Colobomatous cyst of the orbit is a rare congenital cystic malformation associated with ocular maldevelopment. Usually, the cyst is associated with a microphthalmic globe. We present a rare case of a unilateral large colobomatous cyst associated with a normal-sized globe, giving the appearance of a double globe on imaging.
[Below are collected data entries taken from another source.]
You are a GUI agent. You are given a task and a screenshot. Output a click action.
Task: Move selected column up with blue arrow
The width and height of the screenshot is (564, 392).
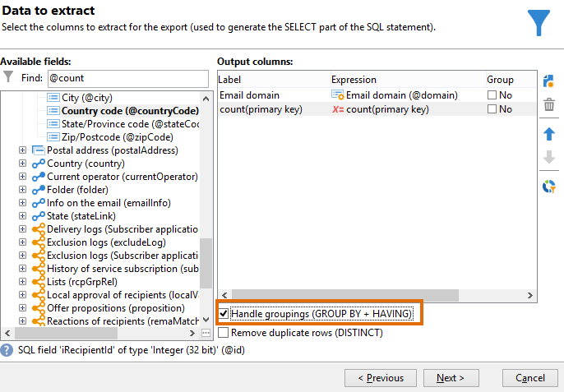tap(549, 134)
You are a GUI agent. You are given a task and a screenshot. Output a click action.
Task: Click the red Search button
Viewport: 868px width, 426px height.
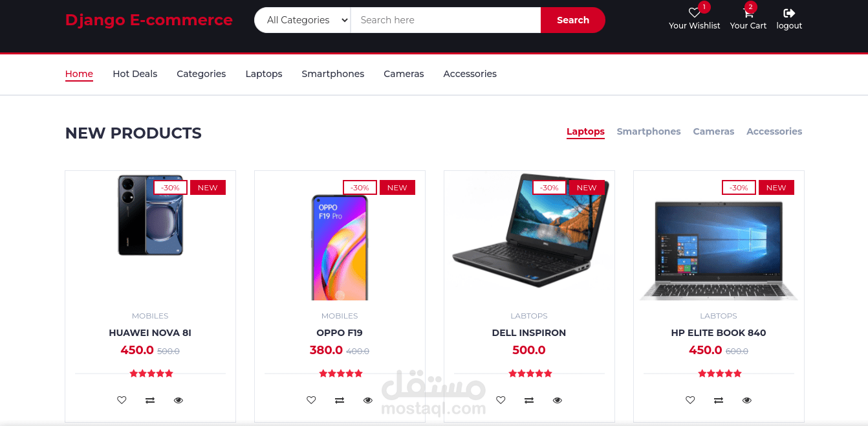(573, 20)
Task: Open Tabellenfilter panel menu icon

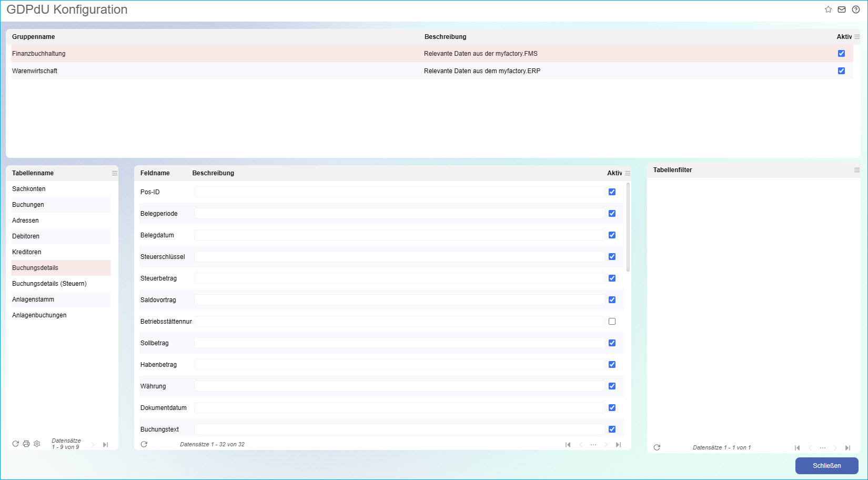Action: tap(857, 170)
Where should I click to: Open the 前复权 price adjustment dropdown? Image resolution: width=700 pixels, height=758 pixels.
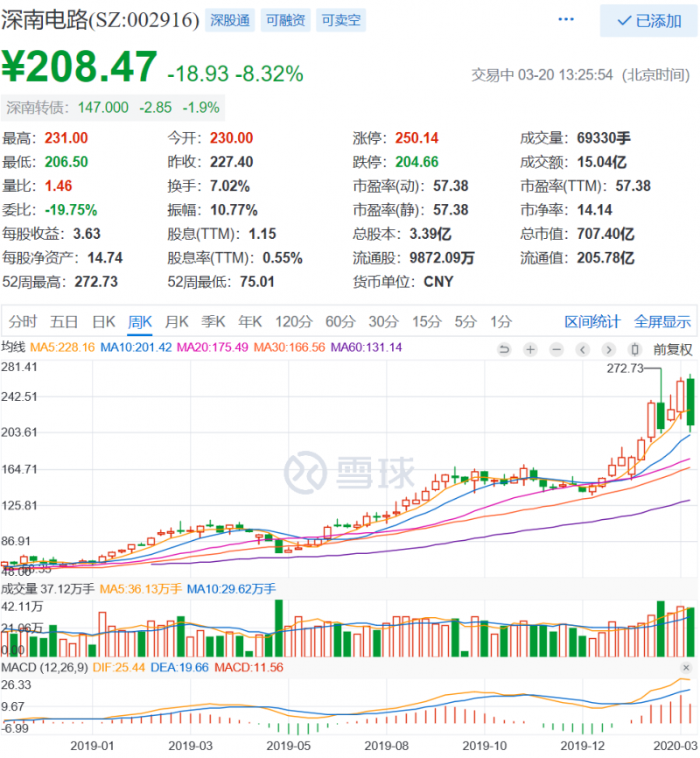tap(672, 349)
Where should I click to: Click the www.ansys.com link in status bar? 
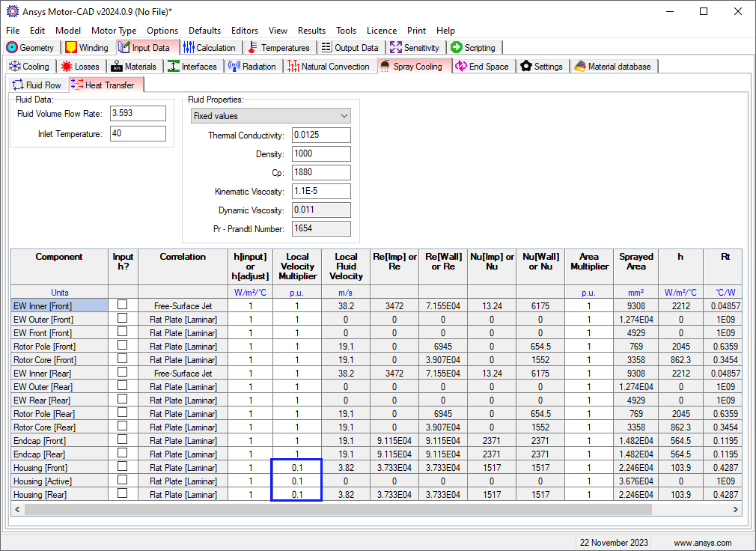[702, 543]
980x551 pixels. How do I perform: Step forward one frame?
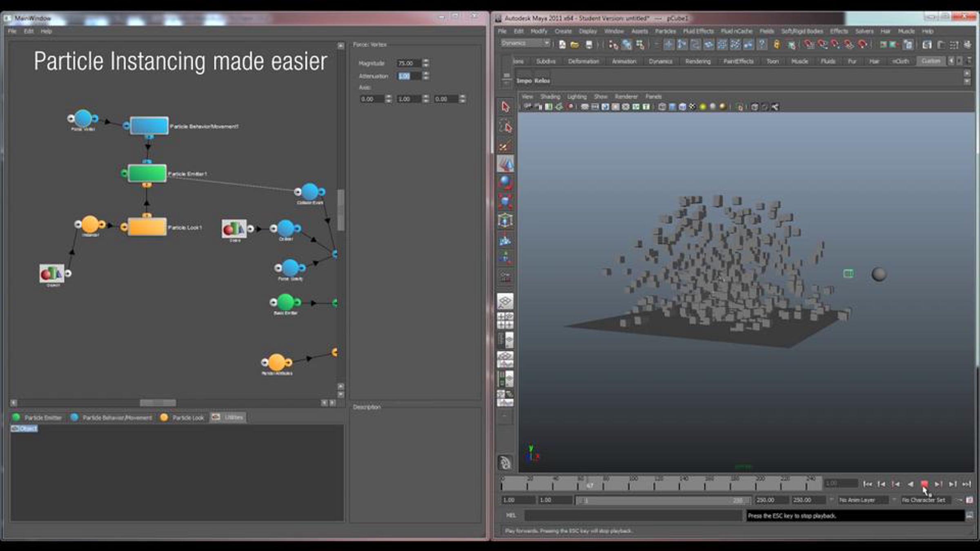(x=938, y=484)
Keywords: Colobomatous cyst; coloboma; double globe

How to cite this article:
Kim UR, Arora V, Shah AD, Srinivasan K G. Case report: Ocular malformation with a 'double globe' appearance. Indian J Radiol Imaging 2009;19:298-300

How to cite this URL:
Kim UR, Arora V, Shah AD, Srinivasan K G. Case report: Ocular malformation with a 'double globe' appearance. Indian J Radiol Imaging [serial online] 2009 [cited 2021 Feb 27];19:298-300. Available from:

   Introduction Top

A colobomatous cyst is defined as a neuroectoderm-lined mass that protrudes through a coloboma in the wall of a microphthalmic eye. [1] It is usually diagnosed at birth and can affect one or both globes. [2] We present a rare case of a 2-year-old male who had bilateral corneal opacities and a right-sided colobomatous cyst with a normal-sized globe.

   Case report Top

A 2-year-old child presented with a swelling under the right lower lid and corneal opacities in both eyes since birth [Figure 1]. The swelling was round and displaced the globe outwards and upwards. The child also had a history of cleft lip and cleft palate, which had been repaired at the age of 6 months. There was a history of delayed milestones and mild mental retardation. There was no history of consanguineous marriage between the parents.
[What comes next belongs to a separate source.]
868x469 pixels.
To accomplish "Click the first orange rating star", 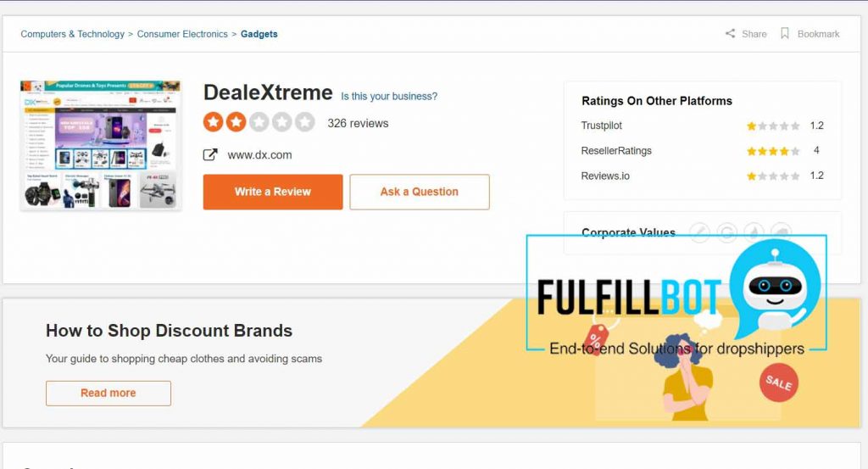I will tap(213, 123).
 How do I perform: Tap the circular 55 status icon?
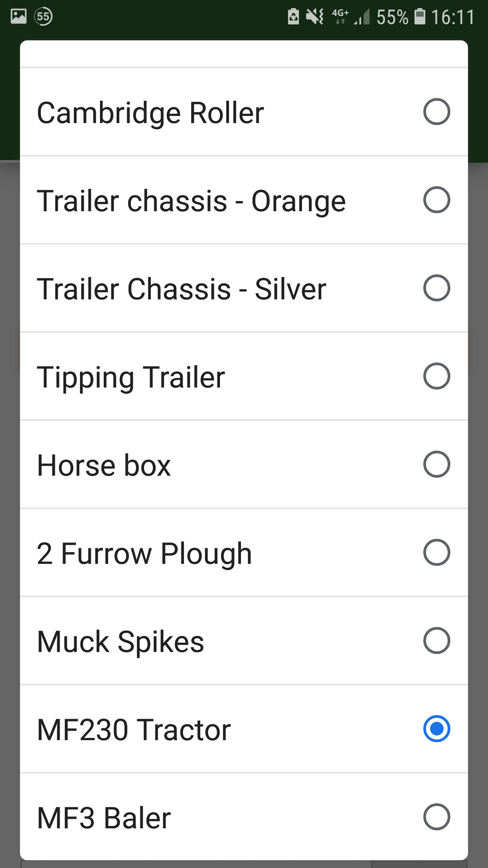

An external ocular examination of the right eye showed a formed globe with a corneal opacity. The left eye had a central and inferomedial corneal opacity with a normal anterior segment [Figure 1]. B-scan USG of the right eye was suggestive of a cystic lesion in the inferior quadrant, communicating with the eyeball [Figure 2]A. On A-scan, the axial length of the right eye was 22 mm and that of the left eye was 23 mm. A CT scan showed a coloboma of the posterior coat and the optic nerve head of the right eye. There was a large cystic lesion situated in the inferior compartment communicating with the globe. Together, these lesions constitute colobomatous cystic eye disease. The cyst wall was uniformly thin, with a CT density equal to that of normal sclera. The cyst cavity was homogenous, with no enhancement. The globe size was 2.31 × 2.11 cm and the size of the cyst was 2.50 × 2.37 cm ([Figure 2]B-D). There was thinning of the optic nerve of the right eye. No obvious pathology was noticed in the left orbit. Oblique sagittal multiplanar reconstruction [Figure 2]D showed the inferior rectus muscle extending from the cyst to the apex of the orbit, thus mimicking the optic nerve. Because both the eye and the cyst were almost of the same size, this gave the appearance of a 'double globe' on the right side [Figure 2]D. There was mild dilatation and splaying of the lateral ventricles, with thinning of the corpus callosum.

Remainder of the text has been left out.